2. The construction and calibration method of the multi-sensor online extrinsic parameter calibration device according to claim 1, characterized in that, The vertex set inside the corner reflector obtained by the lidar and millimeter-wave radar is a three-dimensional point cloud set, while the vertex set inside the corner reflector obtained by the visible light camera and infrared camera is a two-dimensional point cloud set.
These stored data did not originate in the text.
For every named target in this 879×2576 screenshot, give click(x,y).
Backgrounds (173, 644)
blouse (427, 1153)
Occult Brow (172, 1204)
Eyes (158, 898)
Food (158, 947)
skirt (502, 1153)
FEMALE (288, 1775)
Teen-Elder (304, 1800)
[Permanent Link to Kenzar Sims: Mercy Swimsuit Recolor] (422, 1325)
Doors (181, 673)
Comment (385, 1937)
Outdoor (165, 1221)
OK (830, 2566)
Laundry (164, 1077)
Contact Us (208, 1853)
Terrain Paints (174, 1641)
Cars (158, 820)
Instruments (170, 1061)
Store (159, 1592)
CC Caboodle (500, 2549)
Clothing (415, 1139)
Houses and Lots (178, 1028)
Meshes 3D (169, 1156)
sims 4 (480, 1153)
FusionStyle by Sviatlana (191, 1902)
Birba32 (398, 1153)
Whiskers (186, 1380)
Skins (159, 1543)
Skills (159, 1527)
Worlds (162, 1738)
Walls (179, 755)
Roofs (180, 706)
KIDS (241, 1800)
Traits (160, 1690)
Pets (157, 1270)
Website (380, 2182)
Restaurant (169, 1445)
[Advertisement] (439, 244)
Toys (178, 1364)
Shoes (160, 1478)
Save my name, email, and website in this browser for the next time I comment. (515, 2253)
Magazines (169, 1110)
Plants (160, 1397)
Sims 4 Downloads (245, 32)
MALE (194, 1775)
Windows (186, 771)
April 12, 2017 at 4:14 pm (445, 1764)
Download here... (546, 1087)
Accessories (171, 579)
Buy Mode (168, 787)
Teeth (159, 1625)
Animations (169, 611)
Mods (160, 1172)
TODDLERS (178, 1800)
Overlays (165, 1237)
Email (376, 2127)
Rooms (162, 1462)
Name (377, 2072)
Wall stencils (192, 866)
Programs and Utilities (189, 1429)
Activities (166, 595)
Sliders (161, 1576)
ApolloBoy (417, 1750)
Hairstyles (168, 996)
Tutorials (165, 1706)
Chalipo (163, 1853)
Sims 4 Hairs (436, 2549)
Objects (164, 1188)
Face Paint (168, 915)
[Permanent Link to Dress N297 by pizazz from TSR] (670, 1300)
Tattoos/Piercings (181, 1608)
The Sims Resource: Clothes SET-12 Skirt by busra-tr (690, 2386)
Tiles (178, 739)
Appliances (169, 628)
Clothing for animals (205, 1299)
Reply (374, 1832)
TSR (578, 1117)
3. The construction and calibration method of the multi-sensor online extrinsic parameter calibration device according to claim 2, characterized in that, The process of pairwise matching of the vertex point sets inside the corner reflectors corresponding to each sensor includes: obtaining extrinsic parameters between the three-dimensional point cloud point sets based on the iterative nearest point registration algorithm; obtaining extrinsic parameters between any three-dimensional point cloud point set and any two-dimensional point cloud point set based on the perspective n-point positioning method; and obtaining extrinsic parameters between the two-dimensional point cloud point sets based on the image matching algorithm.
4. The construction and calibration method of the multi-sensor online extrinsic parameter calibration device according to claim 1, characterized in that, The process of filtering the extrinsic parameters includes: filtering the extrinsic parameters based on the correspondence between the vertex point sets inside the corner reflector obtained by each sensor, and obtaining the optimal extrinsic parameters.